Finding Shalom: A TAM reflection by Joel Johnson

It’s been just over six months since my time in Costa Rica with ADE—and for me, those months have been a whirlwind of transition. In May, I was wrapping up my degrees in English and Sustainability Studies at Messiah College in central Pennsylvania. I spoke at baccalaureate on May 12th, walked for graduation on May 13th, and boarded a plane to San Jose two days later.

It seems foolish in retrospect, but I was not excited to travel to Central America that Monday morning. I had just completed my yearlong senior thesis, was in the final stages of planning my June wedding, and eager to join my fiancé in Colorado at the backpacking basecamp where we would work the summer and have our wedding. After a weekend of celebrating with my family, the prospect of saying goodbye, and diving into one last class, was frustrating at best.

Thankfully, I discovered that ADE was not just another requirement. Yes, we memorized plant families, learned about agricultural systems, and wrestled with the role of missions in development work. But this was no class.

This was life. This was the kingdom.

When a pair of Quetzals crashed into a porch window, breaking their necks and dying moments later, we did not analytically discuss species endangerment. We grieved as Matthew and Tomas held their bodies. Together, we mourned the loss of two precious lives.

When, a few minutes later, a young girl was wounded in a bike crash across the street, this was not news. This was our neighbor. We earnestly prayed for her healing and visited her with heavy hearts.

When we said goodbye to Yuliana, the woman who had provided our meals and cared for us so graciously, we said goodbye to a friend.
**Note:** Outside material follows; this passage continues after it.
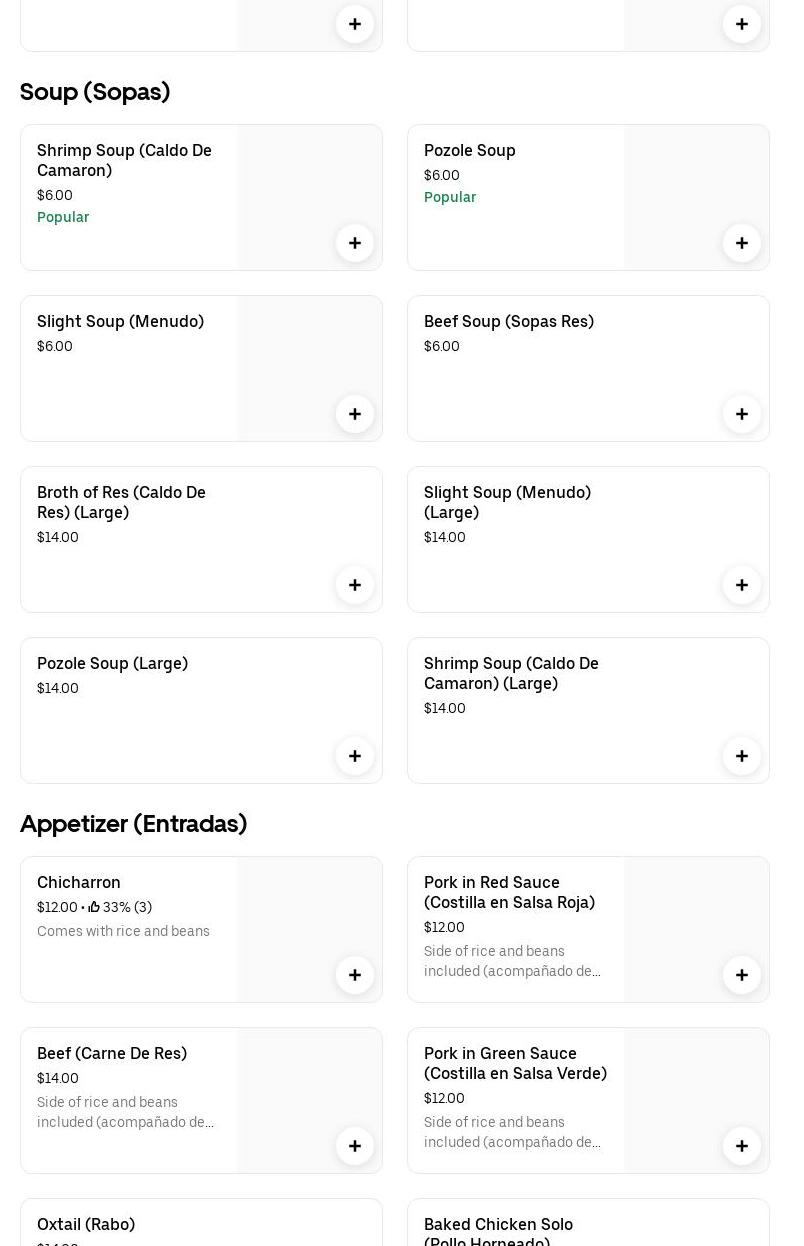Add Pozole Soup (Large) to order
804x1246 pixels.
[355, 756]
I don’t mean to be dramatic. I hate when people discuss their three-week trips abroad as if they, and they alone, experienced some transcendent cultural bond, when all they did was go on vacation.  But on the other hand, I want to be clear, our time with ADE was genuinely different. We were not just tourists. We were students. And more importantly, for however brief time, we were neighbors.

Eugene Peterson’s paraphrase of John 1:14 is one of the most beautiful and challenging pieces of language I have ever encountered.

“The Word became flesh and blood,
                                                            and moved into the neighborhood.”

This is the gospel. And for three (too brief) weeks in May, a handful of North American college students were given a chance to practice this.

We read books, visited research facilities, agricultural sites, homesteads, and libraries. But, led by Tomas, Angela, and Dr. E., we did so as co-creators of the kingdom of heaven.


My mailing address has changed five times in the past year, and as I struggle to learn what it means to meaningfully care for a land that is not my home, my mind is continually drawn back to a sermon I heard in Colorado a few months after returning from Costa Rica. 

The 29th chapter of the book of Jeremiah is a letter from the prophet to the elders of those exiled in Babylon. Their 70-year removal from Israel, the pastor shared, is not-at-all coincidentally the exact number of years of Sabbath rest the Israelites owed their homeland after exploiting the earth for security and profit for five centuries.

Removed from all that is familiar, and longing to return to Jerusalem, the word that comes to these exiles is this:

“Build houses and live in them; plant gardens and eat their produce.  Take wives and have sons and daughters; take wives for your sons, and give your daughters in marriage, that they may bear sons and daughters; multiply there, and do not decrease. But seek the welfare of the city where I have sent you into exile, and pray to the Lord on its behalf, for in its welfare you will find your welfare.”

God does not call these people, who have forgotten the rules of shalom, to anxiously wait out their punishment. He calls them to move into the neighborhood. “Seek the welfare of the city . . . for in its welfare you will find your welfare.”

I did not hear these words until I returned, but when I reflect on my time in Costa Rica, this is what I learned. We are all exiles, and the call of our Creator is not to waste our lives pining for the City of Peace, but rather to bring peace to the city in which we find ourselves.

The regenerative agricultural models we studied, the plants whose names we learned, the men and women who spoke truth to us, the sweat we shed—they were not for a grade or a transcript. They were shaping us. Reminding us that peace is not the absence of conflict, but the hard, slow labor of cultivating spiritual, relational, and ecological flourishing.

I miss waking up early and running the winding hills of Poas. I miss cramming into a sweaty van for yet another road trip and all the conversations it will hold. And boy, do I miss fresh Costa Rican coffee.

But I do not miss San Rafael de Vara Blanca, because as I type this, my hands are smudged with dirt from the fava beans I spent the afternoon tending, and my heart is full of prayers of thanksgiving for my Costa Rican family.

I do not miss San Rafael de Vara Blanca, that little glimpse of heaven, because as I learned there, shalom is a calling, not a location. And 4,500 miles away, in the suburbs of Tacoma, Washington, I too am building a City of Peace.